Other Threats to Sea Turtles - Oceana USA

Other Threats to Sea Turtles

Along with fishing gear and climate change, there are numerous other man-made threats to sea turtles. These threats include coastal development, pollution, direct harvest, invasive species and vessel strikes.

Coastal Development

With the encroachment of hotels, parking lots and housing along nesting beaches, female turtles are forced to use suboptimal nesting habitats. After emerging from their nests at night, newborn hatchlings find their way from nest to sea using the light of the moon.

Artificial lighting, such as street lamps and hotel room lights, confuses these hatchlings, sending them landward in the wrong direction. This gives them little chance for survival due to dehydration, exhaustion, predators and automobiles.

Pollution

Solid waste, chemicals and pollutants from human activities enter the ocean, causing injury, illness and even death to sea turtles.

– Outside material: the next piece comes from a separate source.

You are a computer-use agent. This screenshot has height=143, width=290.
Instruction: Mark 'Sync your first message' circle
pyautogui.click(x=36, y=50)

The pollution sources range from wastewater discharge released by cruise liners to fishing nets that are lost by fishermen to fertilizer runoff that comes down rivers from farms. This means that even people living in the middle of the United States can have an impact on the health of the oceans and sea turtles.

Thousands of man-made chemicals contaminate the marine environment, many of which accumulate in the tissues of sea turtles, affecting their locomotion, brain functioning and reproductive success. Sea turtles also consume plastics and marine debris which are harmful to their digestive systems.

Scientists believe that there may be a link between exposure to agricultural pollutants and the spread and prevalence of fibropapillomatosis, a disease in sea turtles that causes tumors to grow on the eyes, intestinal tracts, lungs, mouth, heart and other organs.

Plastics

Each year, more than six million tons of trash enters the oceans, with plastics comprising up to 90 percent. Marine trash poses an entanglement and ingestion hazard to turtles, threatening their ability to forage, grow and, ultimately, survive. A study conducted on young loggerhead turtles found that 15 percent of the turtles had ingested large amounts of plastics that blocked their stomach from functioning.

Direct Harvest

Sea turtles are a component of the dietary and spiritual rituals of many cultures. Some nations, such as the British Virgin Islands, Costa Rica, Indonesia and Japan, allow juvenile and adult sea turtles to be hunted and their eggs to be collected legally.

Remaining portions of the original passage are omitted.